▶ REQUIRED WORK: Search the entries for the word "computer". Copy each line in which it is found.
::::
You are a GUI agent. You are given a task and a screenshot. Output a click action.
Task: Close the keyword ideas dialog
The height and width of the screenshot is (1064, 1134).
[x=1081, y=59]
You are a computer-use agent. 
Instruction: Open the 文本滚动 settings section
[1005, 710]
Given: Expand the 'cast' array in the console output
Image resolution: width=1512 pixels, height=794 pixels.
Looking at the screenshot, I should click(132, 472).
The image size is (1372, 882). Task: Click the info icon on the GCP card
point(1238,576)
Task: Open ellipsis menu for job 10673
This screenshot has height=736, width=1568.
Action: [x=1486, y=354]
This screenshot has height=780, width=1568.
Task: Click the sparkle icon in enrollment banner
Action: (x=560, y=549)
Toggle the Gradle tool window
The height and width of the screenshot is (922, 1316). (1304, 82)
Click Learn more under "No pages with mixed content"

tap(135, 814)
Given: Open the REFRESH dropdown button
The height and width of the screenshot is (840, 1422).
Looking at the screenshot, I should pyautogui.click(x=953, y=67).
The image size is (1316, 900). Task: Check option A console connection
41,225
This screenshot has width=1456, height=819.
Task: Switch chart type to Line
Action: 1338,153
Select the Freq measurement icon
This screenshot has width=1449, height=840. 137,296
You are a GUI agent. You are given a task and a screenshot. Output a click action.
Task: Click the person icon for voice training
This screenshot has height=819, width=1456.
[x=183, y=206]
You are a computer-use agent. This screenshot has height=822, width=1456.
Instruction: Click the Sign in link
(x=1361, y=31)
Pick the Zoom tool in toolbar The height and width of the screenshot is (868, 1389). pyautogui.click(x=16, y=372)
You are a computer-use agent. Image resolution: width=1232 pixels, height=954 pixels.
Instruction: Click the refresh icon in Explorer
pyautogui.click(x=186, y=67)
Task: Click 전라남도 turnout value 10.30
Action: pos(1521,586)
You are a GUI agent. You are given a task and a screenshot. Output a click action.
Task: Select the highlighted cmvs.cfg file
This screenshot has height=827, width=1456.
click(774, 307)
::::
▶ EXERCISE RESULT:
You are a computer-use agent. 
You are a computer-use agent. This screenshot has height=822, width=1456.
You are a computer-use agent. Image resolution: width=1232 pixels, height=954 pixels.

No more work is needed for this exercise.